UTG+1 30bb 3ベットジャム
UTG+1 30bb 3-Bet Jam
用語:UTG+1 30bb 3ベットジャム ノーリミットテキサスホールデムのプリフロップ段階で、UTG+1のポジションにいるプレイヤーが約30ビッグブラインドを持ち、アーリーポジションのレイザーに対して3ベット(再レイズ)オールインを行う。
用語解説
ポジションとスタックサイズ
- UTG+1:アンダー・ザ・ガン(UTG)の次のポジション。アーリーポジションであり、通常はフロップ以降で不利となる。
- 30bb:約30ビッグブラインドのスタックサイズ。ミドルスタックに分類される。このスタック深度では、プリフロップでのオールインやコールの判断がスタックに大きな影響を与えるため、ハンドレンジの選択が重要となる。
アクションの意味
3-Bet Jam(ジャム)とは、プリフロップで3度目のレイズをオールインで行うこと。

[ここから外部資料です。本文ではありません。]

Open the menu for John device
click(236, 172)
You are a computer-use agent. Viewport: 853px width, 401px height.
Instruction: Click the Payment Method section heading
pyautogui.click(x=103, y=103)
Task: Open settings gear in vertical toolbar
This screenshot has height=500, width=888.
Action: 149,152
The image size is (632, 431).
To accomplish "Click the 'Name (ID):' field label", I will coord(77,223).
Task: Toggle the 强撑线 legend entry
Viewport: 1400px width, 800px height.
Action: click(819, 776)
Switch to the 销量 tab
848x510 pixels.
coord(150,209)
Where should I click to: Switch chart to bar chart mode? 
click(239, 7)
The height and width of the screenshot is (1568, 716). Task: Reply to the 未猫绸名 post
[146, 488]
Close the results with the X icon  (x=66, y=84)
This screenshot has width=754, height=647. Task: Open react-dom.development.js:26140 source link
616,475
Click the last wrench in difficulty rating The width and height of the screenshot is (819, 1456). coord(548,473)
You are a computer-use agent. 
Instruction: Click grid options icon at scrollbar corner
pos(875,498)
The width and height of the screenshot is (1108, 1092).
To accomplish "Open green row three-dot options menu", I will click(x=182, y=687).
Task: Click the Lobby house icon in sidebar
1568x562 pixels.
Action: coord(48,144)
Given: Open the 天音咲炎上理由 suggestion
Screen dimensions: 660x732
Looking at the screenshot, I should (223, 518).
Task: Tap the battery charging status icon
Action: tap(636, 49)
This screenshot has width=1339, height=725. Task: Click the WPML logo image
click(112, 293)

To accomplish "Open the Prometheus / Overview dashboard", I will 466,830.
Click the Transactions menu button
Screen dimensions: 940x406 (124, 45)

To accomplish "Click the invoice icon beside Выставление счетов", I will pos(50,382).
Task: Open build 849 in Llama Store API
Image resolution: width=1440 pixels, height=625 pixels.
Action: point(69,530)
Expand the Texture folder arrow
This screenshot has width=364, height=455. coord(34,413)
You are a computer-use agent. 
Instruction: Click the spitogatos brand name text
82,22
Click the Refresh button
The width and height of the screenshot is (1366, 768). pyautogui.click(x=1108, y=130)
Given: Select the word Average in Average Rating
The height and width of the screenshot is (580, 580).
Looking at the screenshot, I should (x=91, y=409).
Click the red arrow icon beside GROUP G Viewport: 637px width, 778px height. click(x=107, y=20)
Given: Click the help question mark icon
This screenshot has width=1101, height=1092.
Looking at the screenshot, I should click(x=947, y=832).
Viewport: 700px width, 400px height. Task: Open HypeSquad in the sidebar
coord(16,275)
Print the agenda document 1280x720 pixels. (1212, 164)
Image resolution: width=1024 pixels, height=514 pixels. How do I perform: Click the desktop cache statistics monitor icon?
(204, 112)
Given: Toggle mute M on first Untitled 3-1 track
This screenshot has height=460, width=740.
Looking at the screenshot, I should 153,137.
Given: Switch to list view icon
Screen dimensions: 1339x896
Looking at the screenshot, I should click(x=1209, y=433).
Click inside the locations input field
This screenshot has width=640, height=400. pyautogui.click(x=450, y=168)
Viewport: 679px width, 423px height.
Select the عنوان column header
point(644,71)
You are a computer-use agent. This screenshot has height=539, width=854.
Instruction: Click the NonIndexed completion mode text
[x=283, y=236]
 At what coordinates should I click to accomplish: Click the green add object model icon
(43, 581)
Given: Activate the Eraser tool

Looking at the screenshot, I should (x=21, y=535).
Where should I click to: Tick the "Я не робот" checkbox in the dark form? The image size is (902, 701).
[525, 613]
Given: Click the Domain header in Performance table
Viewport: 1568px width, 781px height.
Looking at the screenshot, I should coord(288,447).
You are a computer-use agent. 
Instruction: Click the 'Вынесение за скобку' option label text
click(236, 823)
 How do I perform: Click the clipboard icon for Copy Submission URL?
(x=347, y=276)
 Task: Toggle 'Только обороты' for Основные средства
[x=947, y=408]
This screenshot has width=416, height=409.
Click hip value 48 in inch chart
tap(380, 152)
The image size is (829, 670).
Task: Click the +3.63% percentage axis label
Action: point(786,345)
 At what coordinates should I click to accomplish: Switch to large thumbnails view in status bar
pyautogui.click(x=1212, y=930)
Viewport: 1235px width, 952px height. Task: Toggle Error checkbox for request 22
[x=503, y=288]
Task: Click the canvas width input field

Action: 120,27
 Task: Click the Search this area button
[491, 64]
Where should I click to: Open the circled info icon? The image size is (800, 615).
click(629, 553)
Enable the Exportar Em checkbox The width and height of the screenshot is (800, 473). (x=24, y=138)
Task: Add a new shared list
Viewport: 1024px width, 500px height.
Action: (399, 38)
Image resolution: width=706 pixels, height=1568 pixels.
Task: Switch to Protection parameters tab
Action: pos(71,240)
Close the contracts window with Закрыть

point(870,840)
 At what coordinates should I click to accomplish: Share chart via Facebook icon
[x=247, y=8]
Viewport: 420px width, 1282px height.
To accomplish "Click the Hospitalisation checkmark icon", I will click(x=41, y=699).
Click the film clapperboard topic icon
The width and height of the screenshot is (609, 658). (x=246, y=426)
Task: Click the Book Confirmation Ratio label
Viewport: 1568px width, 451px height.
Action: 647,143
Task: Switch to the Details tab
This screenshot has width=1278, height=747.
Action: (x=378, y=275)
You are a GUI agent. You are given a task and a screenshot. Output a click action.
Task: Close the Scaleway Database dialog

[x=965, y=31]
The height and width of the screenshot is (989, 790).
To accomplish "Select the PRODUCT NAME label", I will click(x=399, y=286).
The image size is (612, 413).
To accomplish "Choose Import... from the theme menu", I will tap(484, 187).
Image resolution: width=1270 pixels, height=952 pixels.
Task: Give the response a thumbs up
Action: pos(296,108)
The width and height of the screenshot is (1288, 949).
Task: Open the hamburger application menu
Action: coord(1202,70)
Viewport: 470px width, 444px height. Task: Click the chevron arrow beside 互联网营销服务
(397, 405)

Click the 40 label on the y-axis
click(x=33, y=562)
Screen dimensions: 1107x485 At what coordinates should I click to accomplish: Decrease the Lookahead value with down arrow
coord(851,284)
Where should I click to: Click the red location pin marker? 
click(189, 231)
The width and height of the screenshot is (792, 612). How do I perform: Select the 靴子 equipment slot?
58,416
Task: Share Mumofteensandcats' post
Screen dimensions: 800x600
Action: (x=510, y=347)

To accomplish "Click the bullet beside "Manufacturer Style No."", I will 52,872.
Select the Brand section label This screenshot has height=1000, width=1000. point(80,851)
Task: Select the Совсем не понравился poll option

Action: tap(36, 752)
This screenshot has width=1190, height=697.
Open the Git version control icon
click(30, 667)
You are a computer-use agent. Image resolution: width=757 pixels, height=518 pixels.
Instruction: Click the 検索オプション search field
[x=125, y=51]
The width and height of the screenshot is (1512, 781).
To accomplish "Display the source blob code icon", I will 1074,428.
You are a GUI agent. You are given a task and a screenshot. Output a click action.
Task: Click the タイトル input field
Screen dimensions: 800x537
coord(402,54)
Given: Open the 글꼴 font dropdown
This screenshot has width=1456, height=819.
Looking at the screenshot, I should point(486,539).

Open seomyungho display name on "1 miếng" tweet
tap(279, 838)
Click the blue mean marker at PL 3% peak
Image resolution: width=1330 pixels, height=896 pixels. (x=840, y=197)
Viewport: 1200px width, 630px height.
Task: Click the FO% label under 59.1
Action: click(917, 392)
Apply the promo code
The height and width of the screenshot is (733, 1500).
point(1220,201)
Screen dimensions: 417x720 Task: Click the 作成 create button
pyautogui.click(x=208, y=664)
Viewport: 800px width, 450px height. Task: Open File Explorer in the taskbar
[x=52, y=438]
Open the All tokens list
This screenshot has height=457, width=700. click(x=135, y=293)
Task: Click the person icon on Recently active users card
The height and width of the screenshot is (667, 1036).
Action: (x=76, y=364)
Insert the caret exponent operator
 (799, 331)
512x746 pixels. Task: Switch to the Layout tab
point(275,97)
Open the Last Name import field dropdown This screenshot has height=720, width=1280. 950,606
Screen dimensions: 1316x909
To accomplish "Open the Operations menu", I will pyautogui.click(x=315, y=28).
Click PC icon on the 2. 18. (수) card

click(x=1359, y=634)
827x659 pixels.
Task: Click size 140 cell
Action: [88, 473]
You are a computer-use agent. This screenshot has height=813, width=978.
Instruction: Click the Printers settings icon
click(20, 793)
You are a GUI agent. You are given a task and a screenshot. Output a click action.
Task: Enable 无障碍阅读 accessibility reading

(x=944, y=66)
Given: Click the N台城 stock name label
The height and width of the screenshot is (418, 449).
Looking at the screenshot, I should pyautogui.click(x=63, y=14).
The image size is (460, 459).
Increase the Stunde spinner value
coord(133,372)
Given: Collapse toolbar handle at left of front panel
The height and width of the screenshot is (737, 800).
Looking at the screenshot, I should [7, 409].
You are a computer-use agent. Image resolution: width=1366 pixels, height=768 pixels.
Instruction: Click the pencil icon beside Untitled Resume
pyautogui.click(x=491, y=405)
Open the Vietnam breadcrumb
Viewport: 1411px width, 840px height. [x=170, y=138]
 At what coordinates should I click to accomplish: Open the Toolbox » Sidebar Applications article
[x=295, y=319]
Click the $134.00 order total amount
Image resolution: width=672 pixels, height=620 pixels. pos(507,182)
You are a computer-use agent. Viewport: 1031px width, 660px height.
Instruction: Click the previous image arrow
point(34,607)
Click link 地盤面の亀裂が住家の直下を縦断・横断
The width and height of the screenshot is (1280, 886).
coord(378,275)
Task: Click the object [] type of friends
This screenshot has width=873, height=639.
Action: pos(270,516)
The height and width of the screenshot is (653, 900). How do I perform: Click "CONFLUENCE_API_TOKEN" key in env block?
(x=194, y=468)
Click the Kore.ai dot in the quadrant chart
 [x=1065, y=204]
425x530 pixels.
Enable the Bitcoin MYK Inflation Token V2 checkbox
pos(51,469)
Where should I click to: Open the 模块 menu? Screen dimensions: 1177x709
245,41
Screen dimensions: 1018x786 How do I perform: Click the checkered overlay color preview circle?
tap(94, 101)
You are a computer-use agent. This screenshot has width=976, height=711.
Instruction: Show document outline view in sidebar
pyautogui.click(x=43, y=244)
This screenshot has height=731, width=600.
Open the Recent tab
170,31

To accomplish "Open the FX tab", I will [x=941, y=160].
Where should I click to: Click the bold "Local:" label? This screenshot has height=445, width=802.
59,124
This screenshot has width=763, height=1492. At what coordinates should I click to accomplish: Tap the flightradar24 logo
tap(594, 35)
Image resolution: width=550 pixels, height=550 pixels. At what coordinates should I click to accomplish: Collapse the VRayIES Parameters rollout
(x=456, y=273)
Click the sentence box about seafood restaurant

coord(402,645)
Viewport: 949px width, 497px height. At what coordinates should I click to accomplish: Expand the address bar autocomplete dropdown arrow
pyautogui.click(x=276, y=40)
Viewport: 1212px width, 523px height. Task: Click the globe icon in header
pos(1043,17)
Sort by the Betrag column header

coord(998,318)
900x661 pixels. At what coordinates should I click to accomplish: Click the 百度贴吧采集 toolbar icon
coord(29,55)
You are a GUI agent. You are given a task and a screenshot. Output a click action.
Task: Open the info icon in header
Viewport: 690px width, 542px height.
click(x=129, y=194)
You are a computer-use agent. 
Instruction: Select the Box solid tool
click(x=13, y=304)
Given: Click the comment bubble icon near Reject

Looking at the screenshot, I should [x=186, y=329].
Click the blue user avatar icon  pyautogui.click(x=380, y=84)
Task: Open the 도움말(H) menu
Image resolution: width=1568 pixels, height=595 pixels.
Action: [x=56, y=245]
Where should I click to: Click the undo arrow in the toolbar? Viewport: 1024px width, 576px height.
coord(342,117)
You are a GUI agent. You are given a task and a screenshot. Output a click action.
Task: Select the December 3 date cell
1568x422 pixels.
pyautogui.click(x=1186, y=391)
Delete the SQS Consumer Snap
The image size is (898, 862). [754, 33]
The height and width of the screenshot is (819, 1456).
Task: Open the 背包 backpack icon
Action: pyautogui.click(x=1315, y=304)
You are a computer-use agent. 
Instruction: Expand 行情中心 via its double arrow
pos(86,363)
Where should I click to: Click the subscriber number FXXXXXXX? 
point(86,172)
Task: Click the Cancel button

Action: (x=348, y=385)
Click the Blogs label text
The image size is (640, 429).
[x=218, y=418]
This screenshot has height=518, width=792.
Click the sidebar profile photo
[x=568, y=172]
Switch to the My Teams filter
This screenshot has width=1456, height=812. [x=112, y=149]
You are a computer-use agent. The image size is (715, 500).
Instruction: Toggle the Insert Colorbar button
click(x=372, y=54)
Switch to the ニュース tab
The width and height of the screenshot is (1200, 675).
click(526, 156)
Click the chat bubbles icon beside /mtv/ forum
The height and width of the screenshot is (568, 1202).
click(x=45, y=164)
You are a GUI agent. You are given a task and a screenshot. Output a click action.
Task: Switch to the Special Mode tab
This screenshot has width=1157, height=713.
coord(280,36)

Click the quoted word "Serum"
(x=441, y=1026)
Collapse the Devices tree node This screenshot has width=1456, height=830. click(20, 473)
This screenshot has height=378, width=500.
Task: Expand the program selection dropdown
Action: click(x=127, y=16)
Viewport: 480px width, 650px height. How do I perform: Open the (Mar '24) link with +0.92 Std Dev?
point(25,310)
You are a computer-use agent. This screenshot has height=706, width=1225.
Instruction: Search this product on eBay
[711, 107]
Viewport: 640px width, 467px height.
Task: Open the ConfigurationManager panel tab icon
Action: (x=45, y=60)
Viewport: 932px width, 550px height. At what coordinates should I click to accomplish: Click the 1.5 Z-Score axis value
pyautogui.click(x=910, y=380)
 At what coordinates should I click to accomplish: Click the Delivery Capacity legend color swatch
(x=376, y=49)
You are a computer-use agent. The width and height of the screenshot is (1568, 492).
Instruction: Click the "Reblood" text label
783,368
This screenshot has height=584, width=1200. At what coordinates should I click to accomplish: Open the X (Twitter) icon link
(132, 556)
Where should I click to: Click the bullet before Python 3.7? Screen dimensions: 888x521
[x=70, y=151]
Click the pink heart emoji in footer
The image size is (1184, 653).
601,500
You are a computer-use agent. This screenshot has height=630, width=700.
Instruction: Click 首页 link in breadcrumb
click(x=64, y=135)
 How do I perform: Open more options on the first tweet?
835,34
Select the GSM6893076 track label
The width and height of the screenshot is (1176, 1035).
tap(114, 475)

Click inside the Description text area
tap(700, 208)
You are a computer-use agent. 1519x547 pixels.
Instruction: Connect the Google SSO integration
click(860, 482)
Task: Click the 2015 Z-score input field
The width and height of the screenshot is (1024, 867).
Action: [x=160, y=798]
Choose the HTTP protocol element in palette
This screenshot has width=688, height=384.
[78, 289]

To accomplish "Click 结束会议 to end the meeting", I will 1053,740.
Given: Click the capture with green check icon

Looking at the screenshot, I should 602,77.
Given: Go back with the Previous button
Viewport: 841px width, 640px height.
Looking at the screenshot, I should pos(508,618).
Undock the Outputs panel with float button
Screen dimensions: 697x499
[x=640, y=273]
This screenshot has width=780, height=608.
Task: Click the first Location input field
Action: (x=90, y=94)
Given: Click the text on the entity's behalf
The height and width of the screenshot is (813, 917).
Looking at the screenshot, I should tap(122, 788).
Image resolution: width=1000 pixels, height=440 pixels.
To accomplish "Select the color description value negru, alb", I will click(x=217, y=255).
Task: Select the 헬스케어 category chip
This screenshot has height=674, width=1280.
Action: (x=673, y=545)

このアクションは主に以下の目的で使用される。
- バリューレイズ:強いハンド(例:QQ+、AKなど)を持ち、相手にコールまたはオールインをさせたい場合。30bb(やや深めのスタック)では、オールインすることでプリフロップの主導権を維持し、複雑なポストフロッププレイを回避できる。
- ブラフ:アーリーポジションからのオールインに対して相手が敬意を払うことを利用し、分極化されたレンジ(例:A5s、KQなど)でバランスを取る。ただし、相手のコールレンジを考慮する必要がある。
戦略的考察
- 相手の傾向:相手のレイズレンジが広い場合、30bbのジャムはフォールドを強制しつつ、マージナルハンドを守ることができる。相手のレンジがタイトな場合、ジャムがコールされて不利な状況に陥る可能性がある。
- ICMの影響:トーナメントでは、30bbはプッシュ・フォールド戦略と標準的なポストフロッププレイの境界となる。ICMプレッシャーを考慮する必要がある。
- 具体例:UTGが2.5bbにオープンし、UTG+1が30bbを持っているとする。AAを持っている場合、ジャムを打つことで悪いフロップを回避し、相手に不利なポジションからのオールインコールを強制できる。
注意点
- この用語は主にトーナメントの中盤・終盤や特定のキャッシュゲーム状況で使用され、超ショートスタックやディープスタックでは使われない。
- 実際には30bbが絶対的な基準ではなく、プレイヤーは25-35bbの範囲で調整することがある。